New clustering algorithm "VT-Shift"

People: Nikolay Samusik, Yannis Kalaidzidis

Statistical analysis of multiparametric phenotypic profiles

Quantitative multiparametric image analysis provides us with multidimensional phenotypes of gene loss of function induced by RNAi. This multidimensionality of readout brings the power to distinguish between multiple ‘kinds’ of phenotypes that could be produced by perturbing different components of the endocytic system. After profiling a large series of gene RNAi in a phenotypic screen, we expect that genes that regulate the system functions in the similar way tend to produce similar phenotypes, as measured by correlation of phenotypic profiles. We can learn much about the systems architecture by establishing groups of genes that produce the same ‘kind’ of phenotype, as those groups are likely to represent ‘functional modules’ – sets of proteins that together carry out a certain set of functions. We seek to identify those groups by means of phenotypic profile clustering. Data clustering is generally a difficult problem, as its aim is to group the profiles together without using any prior information: the number of groups, their size and membership has to be learned from the data altogether.

We take a density-based approach to clustering to clustering that, unlike most similarity-based methods (like K-means and hierarchical clustering) doesn’t require the assumptions about cluster shape and size. We developed our own clustering algorithm called VT-shift that is specifically tailored to the multidimensional data and is intrinsically capable of providing an unbiased estimate of the true number of classes in the dataset.

We develop a GUI-based software package that integrates the VT-shift and other clustering methods, cluster visualization, hit selection and bioinformatics analysis. The pipeline can be applied to a variety of multiparametric datasets such as phenotypic profiles of RNAi and chemical screens and gene expression profiles from microarray/RNAseq experiments.

  

Data integration

Phenotypic groups together the genes that are likely to share a certain function. In order to find out what those functions are, we test whether the phenotypic groups are enriched in groups of interacting proteins or in certain gene annotation terms, such as Gene Ontology and KEGG pathways. We are also seeking to employ the gene annotation and protein interaction data as priors for gene profile clustering in order to obtain more coherent and functionally relevant groups of phenotypes.

In order to get a more comprehensive overview of the system, we bring together RNAi phenotypes obtained in different assays. For instance, the ongoing analysis of combined RNAi profiles from the endocytosis assay and the cell cycle screen (Buchholz lab) reveals functional and regulatory links between endocytic cargo trafficking and the regulation of cell division.

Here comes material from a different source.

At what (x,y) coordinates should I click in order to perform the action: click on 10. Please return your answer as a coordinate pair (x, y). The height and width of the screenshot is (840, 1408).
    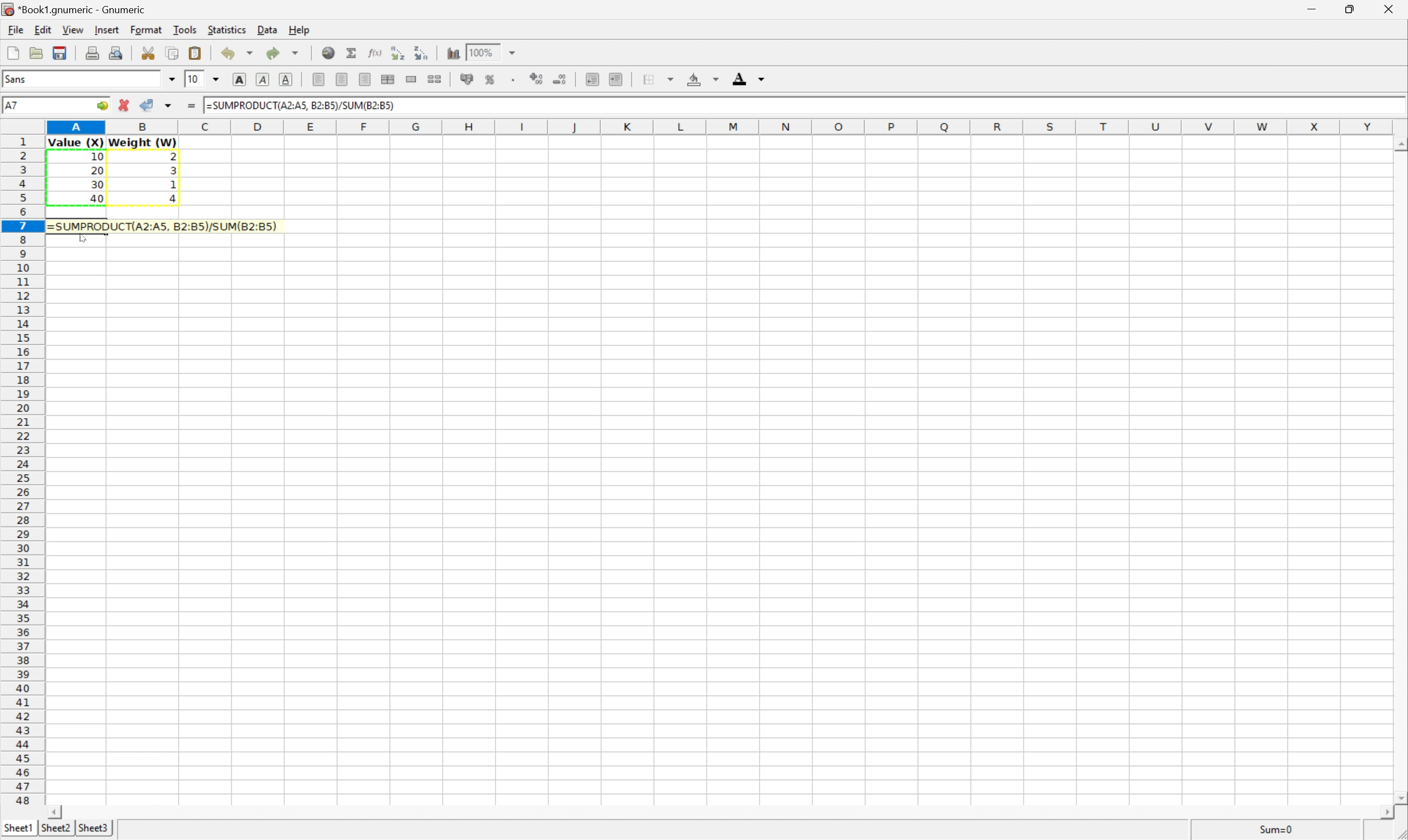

Another direction of data integration is to employ the quantitative phenotypic information to predict drug targets. Since drugs and RNAi treatments that act on the same cellular functions are likely to show similar phenotypes on a cellular system, we can predict the targets of selected drugs by profiling their effect in the endocytosis assay of the genome-wide screen, selecting gene RNAi profiles that show similar phenotypes and analyzing which pathways and gene annotations are overrepresented among those genes.

Bayesian Network analysis

Bayesian networks are graphical models that encode probabilistic dependencies within a system of variables. It also explicitly encodes probabilistic independencies, so that if two variables are not connected with an edge, it means that there exists a set of variables, holding which makes the two variables independent. The network can be reconstructed from a set of static observations of systems states. We use the network reconstruction as a data-driven modeling approach that can reveal interesting aspects interplay between systems variables, such as causal dependencies.

We reconstructed the parameters of cargo distribution in endosomes measured in the genome-wide screen on endocytosis, separately for EGF and transferrin. The comparison of the network structures for EGF (‘active’ signaling cargo) and Tfn (‘passive’ metabolic cargo) revealed fundamental design principles of the endocytic system. For instance, the mean content of EGF in the population of endosomes is independent of the mean size. At the same time, the total amount of internalized EGF depends on the number of EGF vesicles. Those observations allowed us to formulate a hypothesis that EGF receptor is packaged upon internalization into multiple vesicles and each of them contains a defined amount of EGF receptor. Those vesicles act as ‘signaling quanta’, where each vesicle produces certain amplitude of signal, and the total signal output depends on the number of vesicles. The validation of this hypothesis is currently ongoing.

Obtaining more data on how the inhibition of individual genes affects the distribution allows us to expand the Bayesian network by adding the variables that describe the state of functional subpopulations of endosomes defined by combinations of different markers (Rab5, Rab11, APPL, EEA1 etc). This more detailed model is expected to provide the quantitative information on regulation of endocytic trafficking throughout different endosomal compartments.